By Bruce W. Maki, Editor


While using my Craftsman 9 HP 28 inch snowblower one day, the machine suddenly stopped moving forward. I noticed that the drive clutch cable was loose and flopping around, so I figured that something had broken inside. When I tipped the snowblower on its face and removed the bottom cover panel, I saw that the hook on the end of the clutch cable had broken off.

Tipping The Snowblower Over To Access The Drive Unit:

The owner's manual says to place a small sheet of plastic under the gas cap, to prevent fuel from leaking out the small vent hole in the cap. In this picture I've placed an ordinary sandwich bag over the fuel filler opening and placed the cap on tight.

I found this step unnecessary if the gas tank was less than half full. In fact, even with a low fuel level I noticed more gasoline fumes when the plastic was used.

Plastic under gas cap prevents fuel leak when tipping snowblower.


Snowblower tipped on front.

I tipped the snowblower on its front.

I placed a couple of 2x4 blocks under the top of the housing, just so the metal wouldn't scrape on the floor. That's not necessary... just my preference.

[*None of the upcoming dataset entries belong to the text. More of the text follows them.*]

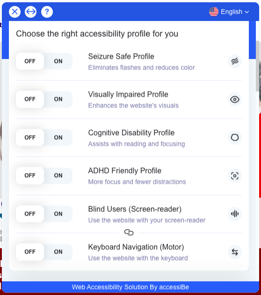Switch ON the ADHD Friendly Profile

pyautogui.click(x=58, y=176)
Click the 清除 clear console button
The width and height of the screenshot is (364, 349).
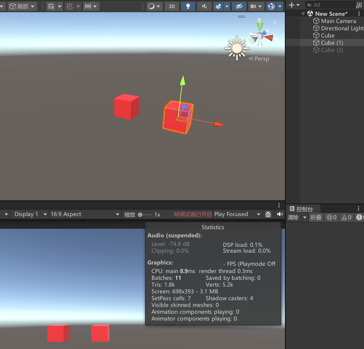click(x=293, y=217)
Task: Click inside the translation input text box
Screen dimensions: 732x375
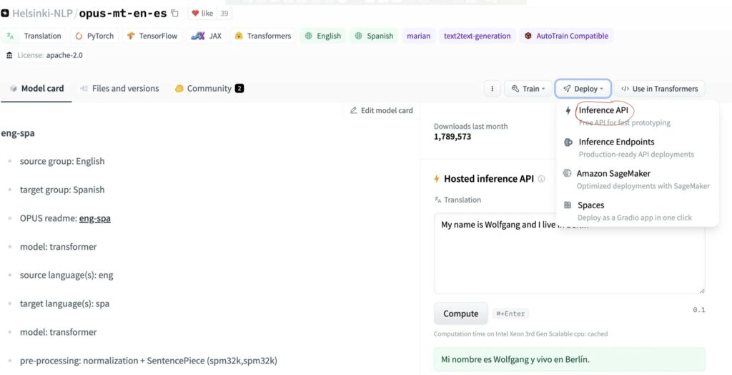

To access the drive unit (or "transmission"), the bottom cover needs to be removed.

There are 6 bolts (red arrows) securing the cover to the body of the snowblower.

Locations of bolts on lower access cover panel.


Removing bolts on access cover, Craftsman or MTD snowblower. I used a 3/8" socket and ratchet to remove the 6 bolts on the cover panel.


Replacing The Drive Clutch Cable:

Note: Most Sears Craftsman snowblowers are made by MTD, which also sells their product under the Yard Machines brand, so the procedure shown here may apply to those brands.

The drive clutch cable runs from the right handle to the lower housing.

  1. Drive clutch cable.
  2. Adjustable end of cable that connects to drive handle.
  3. Small plastic pulley.
  4. Cable hooks into metal bracket.
Drive clutch cable on Cratfsman or MTD snowblower.


Drive clutch cable with broken hook on spring, Craftsman or MTD snowblower. The end of the drive clutch cable has a spring with a hook on the end. The hook goes into a hole (red arrow) in the metal bracket that holds the drive plate. When the clutch handle is pressed down, the cable pulls the drive plate bracket rearward, causing the rotating drive plate to press into the friction wheel and send power to the drive wheels.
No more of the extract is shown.